Decision Resources Director Andrew Merron quoted in PharmaTimes

September 30, 2011

What’s new copycat?
Blockbuster biologics aren’t immune to patent expiries and a raft of companies are ready to pounce with copycat versions. But biosimilars aren’t generics – they have their own unique set of problems
By Senior Reporter Katrina Megget
Edited by Jenny Hone/Claire Bowie

2013 will be a landmark year for pharma, when the first copycat version of a monoclonal antibody enters the marketplace. At least six biosimilars of Roche’s blockbuster oncology drug Rituxan/MabThera (rituximab) are currently in clinical development awaiting the 2013 patent expiry date and the race – which features Sandoz, Spectrum Pharmaceuticals and Teva among others – is keen, with forecasts suggesting a biosimilar of rituximab could earn in excess of $800 million in the USA and $500 million in Europe by 2019.

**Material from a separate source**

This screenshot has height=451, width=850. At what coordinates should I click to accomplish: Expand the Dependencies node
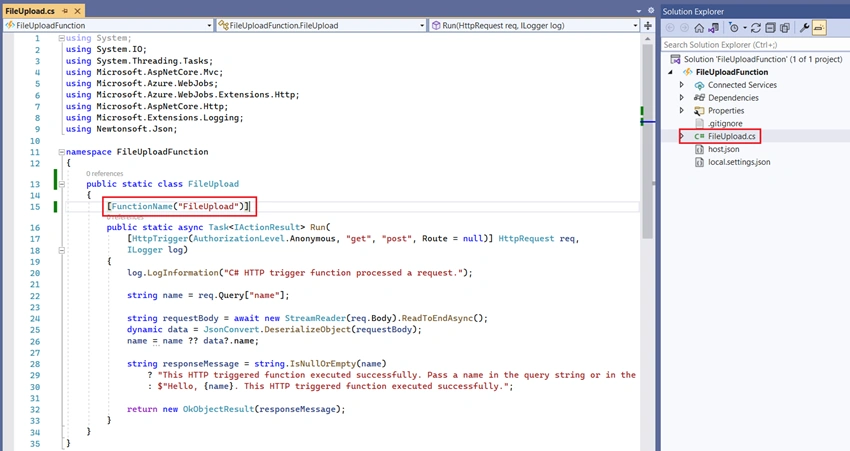(682, 98)
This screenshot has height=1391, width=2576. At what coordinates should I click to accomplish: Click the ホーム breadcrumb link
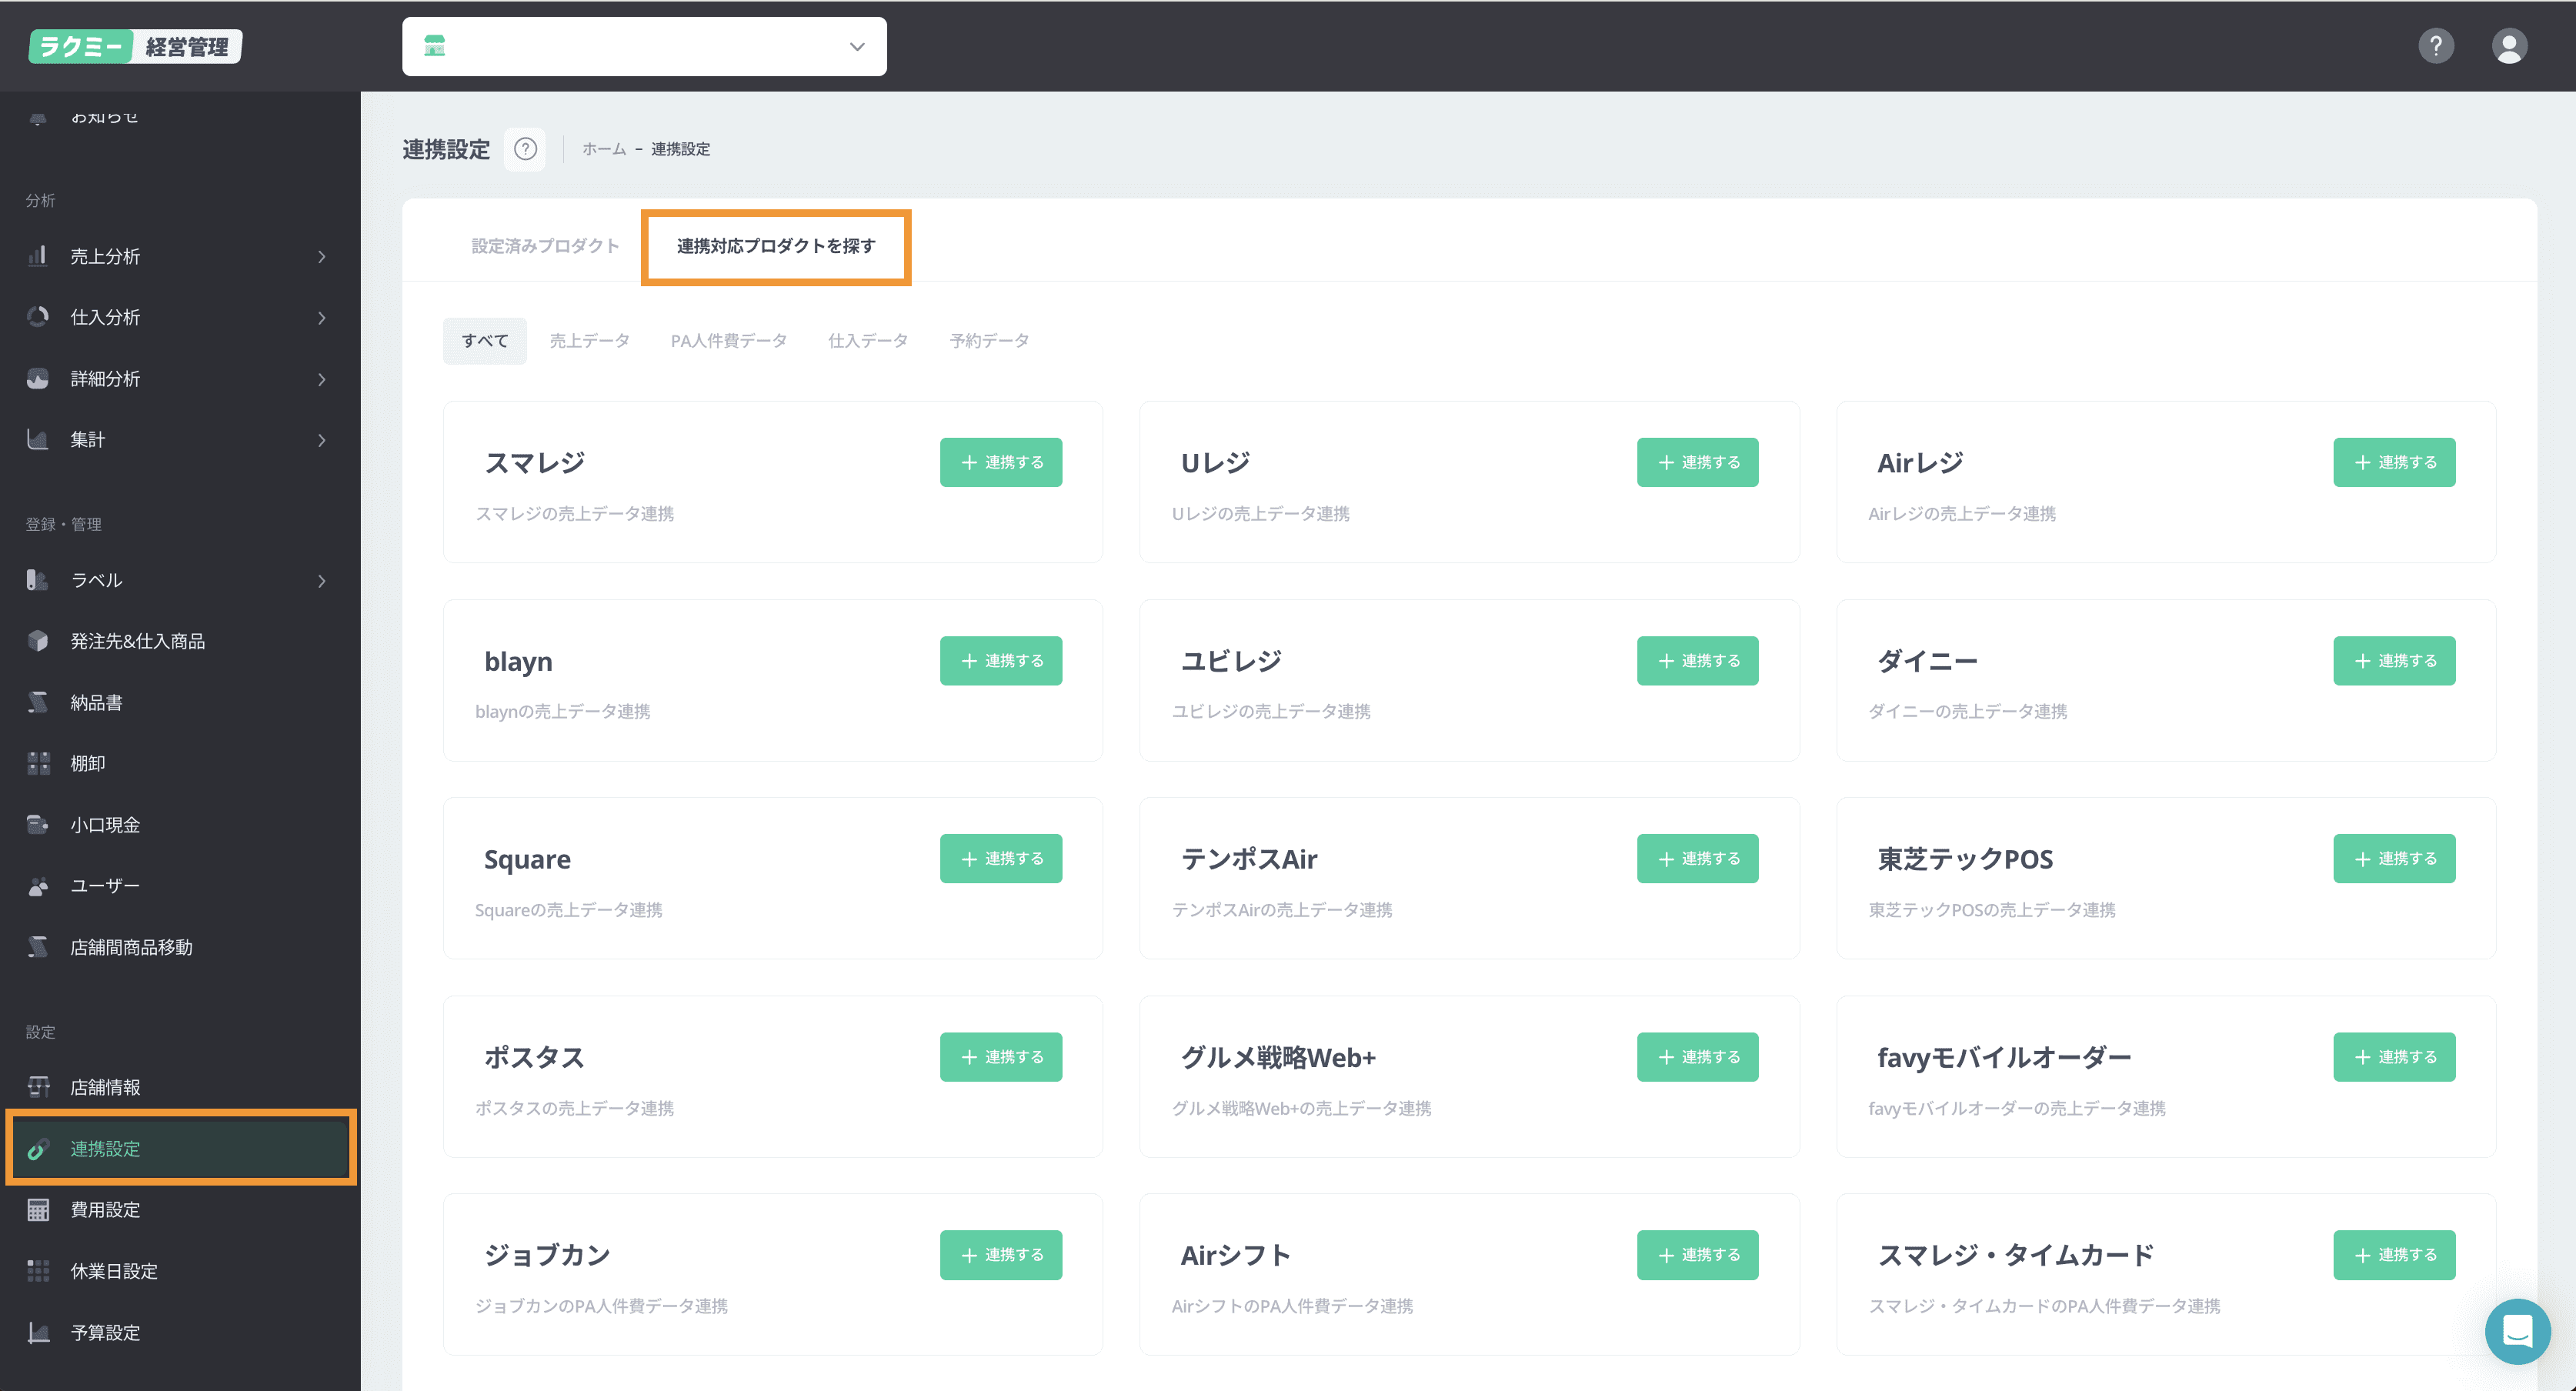(604, 149)
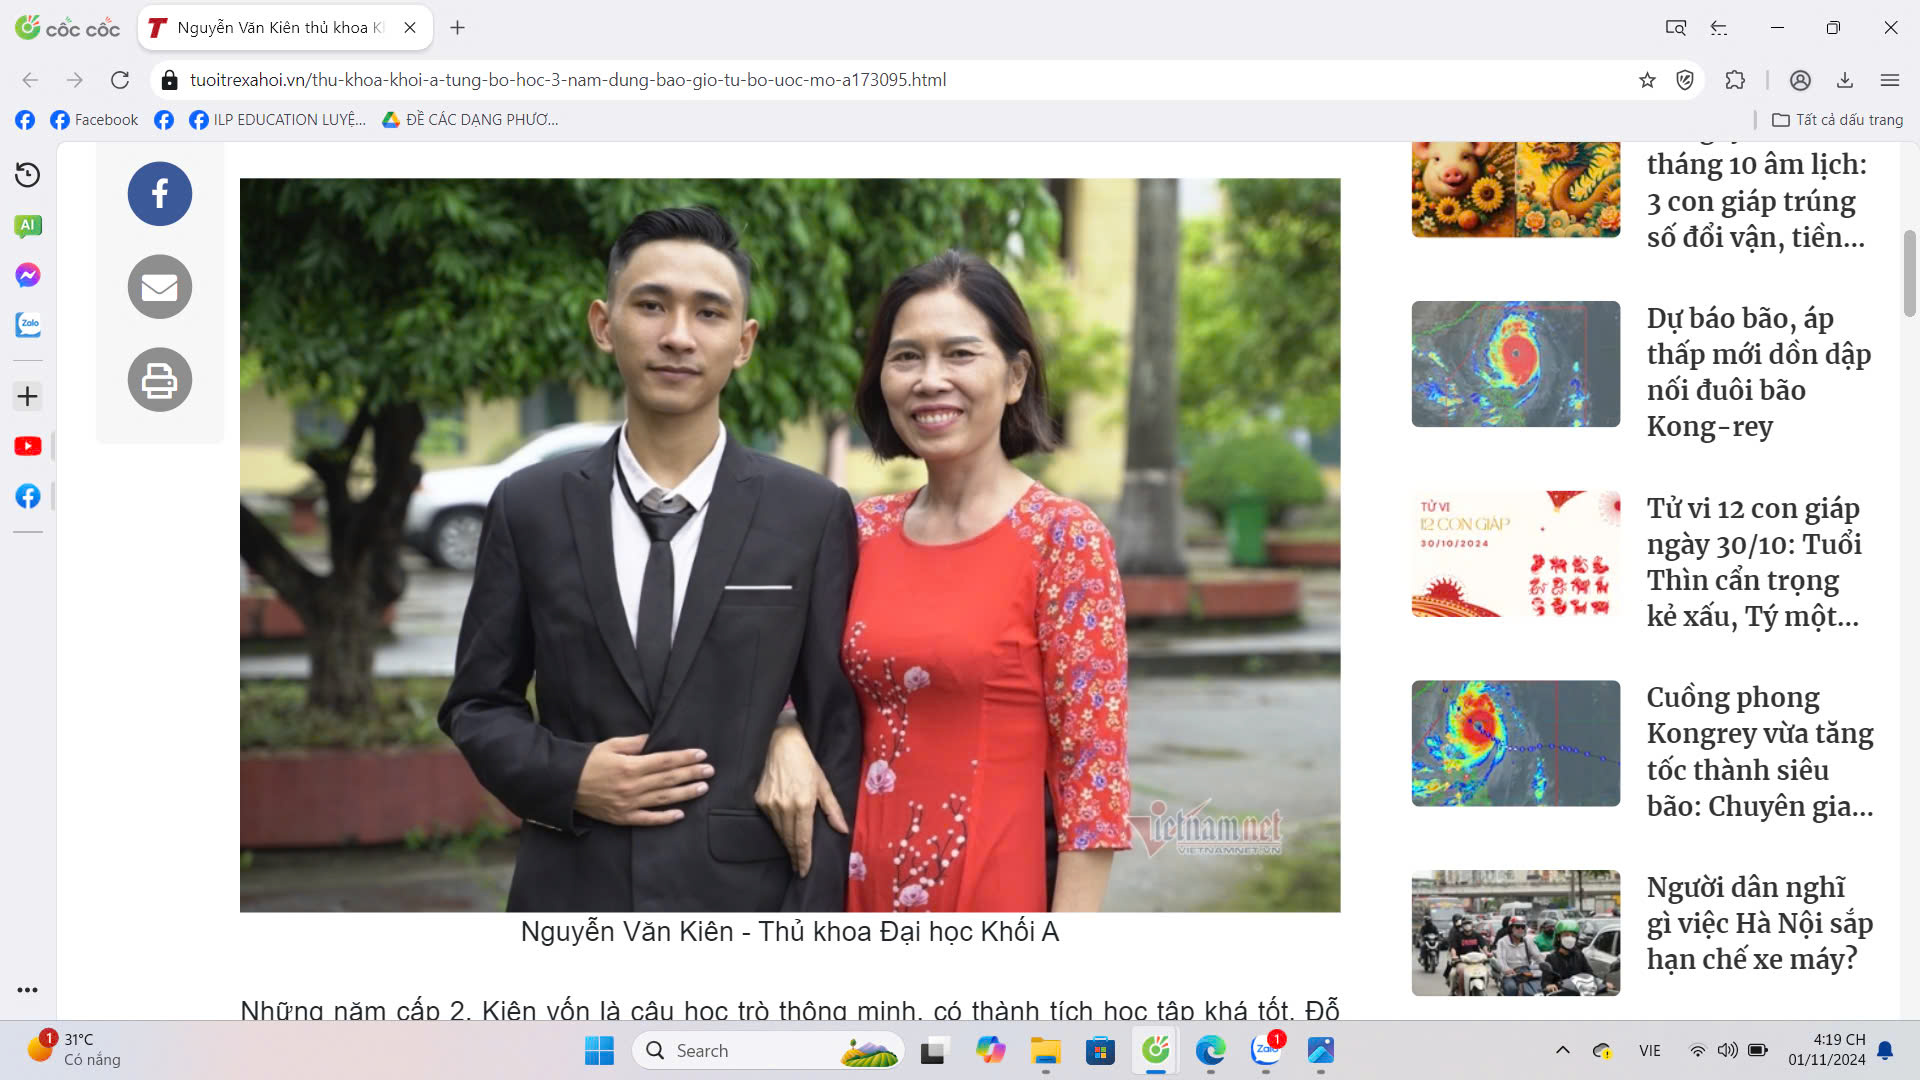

Indeed, biosimilars have the potential to be a real money-spinner for some companies, with analysts anticipating revenues for follow-on biologics in oncology, endocrinology, nephrology, immunology and infectious diseases to reach around $14 billion in 2019. And many in pharma are quick to grasp this, particularly as a whole host of blockbuster biologics face patent expiries in the coming years. The market already has access to biosimilar versions of some growth hormones and insulins, but it is the pricey oncology drugs that are creating waves of excitement. After rituximab, a biosimilar version of Herceptin (trastuzumab) could be expected in 2014, followed by anticipated copycats of Erbitux (cetuximab) in 2016 if not earlier, and Avastin (bevacizumab) in 2019.

All the top generics companies are vying for room, but as the reality sinks in that the first biologics – worth $63 billion in annual global sales – will lose patent protection by 2016, traditional branded pharma companies view a move into follow-on biologics as a commercial necessity. “Biosimilars offer an exciting and potentially highly profitable opportunity,” says Jamie Denison-Pender, chief executive of Prescient Life Sciences. “Novel drugs are still likely to be a strong focus of the large multinational companies but innovation and the investment required to innovate successfully is also extremely risky; biosimilars potentially offer a less risky alternative.”

But it’s not just about what is considered to be an extremely lucrative market, or a move to plug the gaping chasm in pharma’s pipeline. Importantly, biosimilars have the potential to increase patient access and cut the huge price tag that comes with the current biologic drugs.

At least, this is the ideal, but a number of barriers exist that make it hard for biosimilars to get off the ground. Much of the problem is rooted in the fact that a biosimilar cannot be treated in the same way as a small molecule generic. As the European Medicines Agency has recognised: “Due to the complexity of biological/biotechnology-derived products the generic approach is scientifically not appropriate for these products.” According to definitions, a drug that is biosimilar must have “no clinically meaningful differences” with the reference product “in terms of the safety, purity and potency of the product”. As such, similarity can only be determined through extensive clinical trials of the kind not required for small molecules.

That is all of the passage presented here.